Al-Sharif ibn al-Sharif Daftar Kwan (1193-1257 AD) was a poet and author born in Hama, Syria, who is also responsible for a 'sister' work to the present book, called Alf jariya wa-jariya (A Thousand and One Lovable Girls). Both titles are a play on the famous Alf layla wa-layla, the thousand and one Middle Eastern folk tales that were already known to have been transcribed in Iraq and Egypt by the ninth and twelfth centuries respectively. Only one copy of Alf jariya wa-jariya is preserved today, in the Austrian National Library, Vienna (see Jürgen W. Weil, 'Madchennamen - verratselt: Hundert Ratsel-Epigramme aus dem adab-Werk Alf gariya wa-gariya (7./13.jh)', in Review of Middle East Studies, Berlin, 1984.

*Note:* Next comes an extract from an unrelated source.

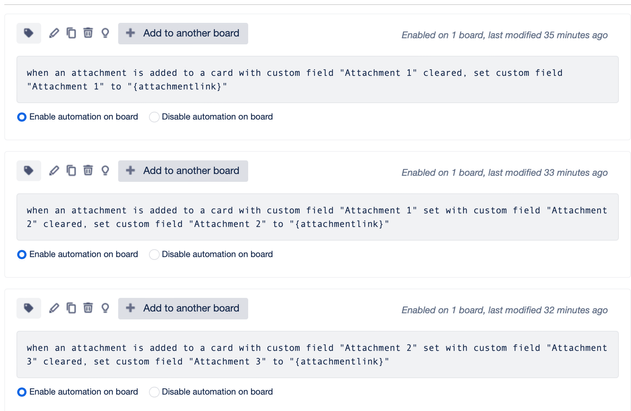Screen dimensions: 631x411
Task: Click tag icon on first automation
Action: (29, 33)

The first line on the last page of the present work - Alf ghulam wa-ghulam - states that three thousand and three verses have been completed, although there are fewer in the present copy as the manuscript is incomplete at the beginning. It may be that it represents one part of a manuscript written in multiple volumes. A selection of descriptions of ghulam (which can be translated as 'beautiful/loveable boys' or 'favourites') are listed in the outer margins of each page, including he who "stands under the rain; collects hailstones; stands in the snow; plays with snow; slips in the mud; likes to spend money; drinks in taverns; swims across the sea; dives in the water; drowns".


The paper and script of the manuscript are consistent with a thirteenth-century production, suggesting that this is an extremely early copy of the work, possibly even written during the author's lifetime.